--- Directions for this task ---
Below are entries. Copy exactly the lines running from the line that holds "You are a computer-use" to the line that holds "Instruction: Click the z slider handle", with both ends included.

START Provided records

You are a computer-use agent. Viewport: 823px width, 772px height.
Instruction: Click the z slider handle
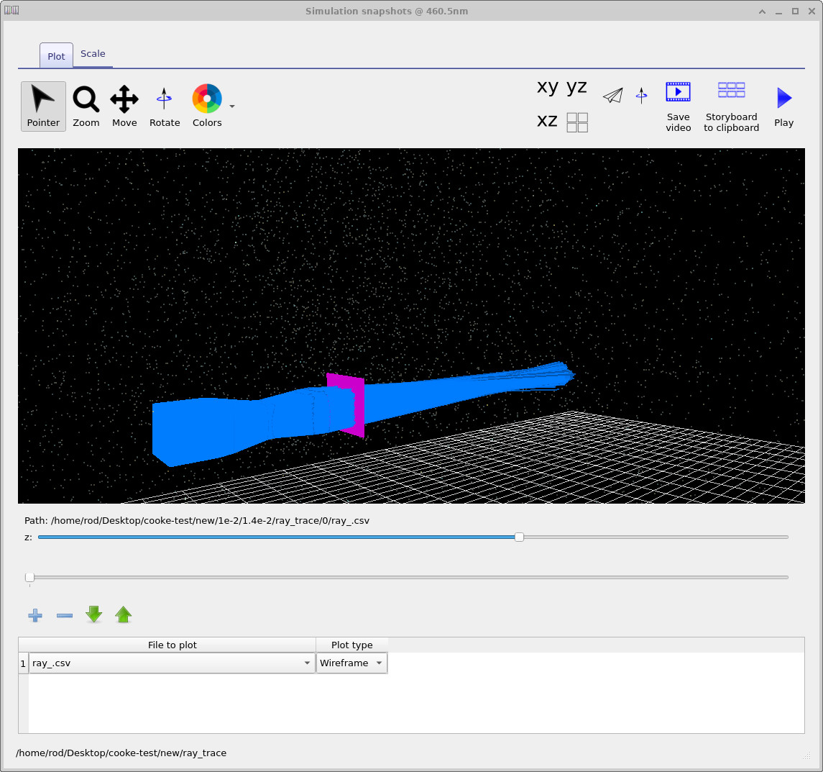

END Provided records
START Provided records

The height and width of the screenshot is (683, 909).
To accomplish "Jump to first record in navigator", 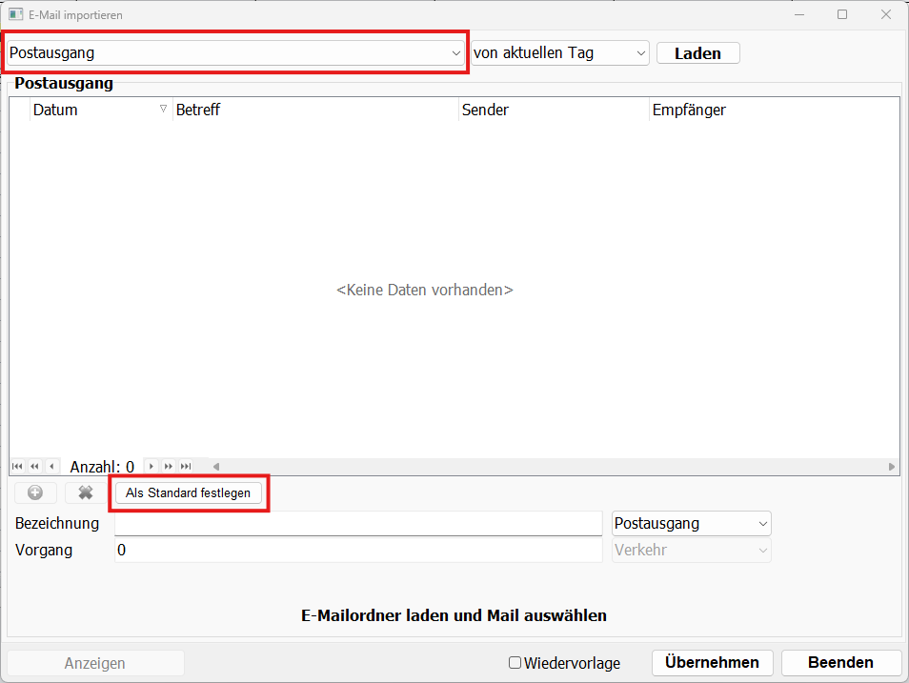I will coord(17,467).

END Provided records
START Provided records

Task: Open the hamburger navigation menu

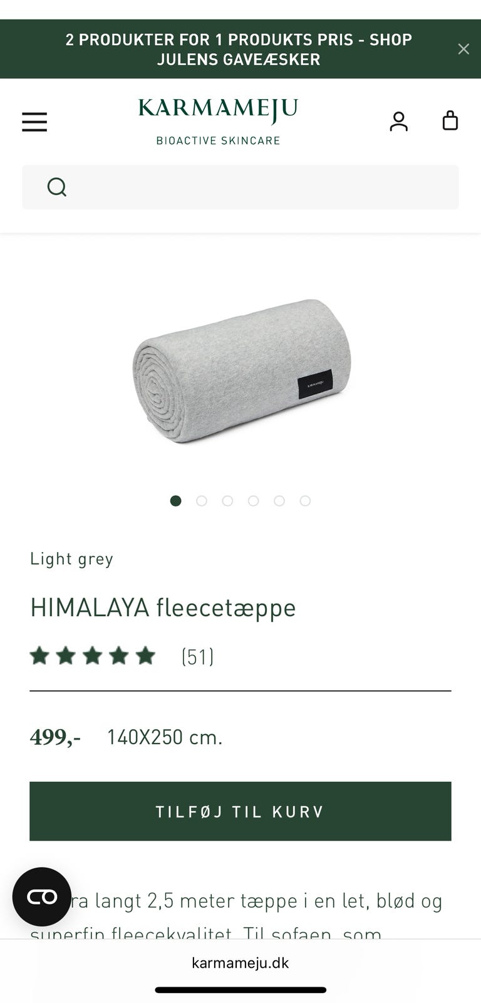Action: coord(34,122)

END Provided records

--- Solved problem ---
You are a computer-use agent. Viewport: 823px width, 772px height.
Instruction: Click the z slider handle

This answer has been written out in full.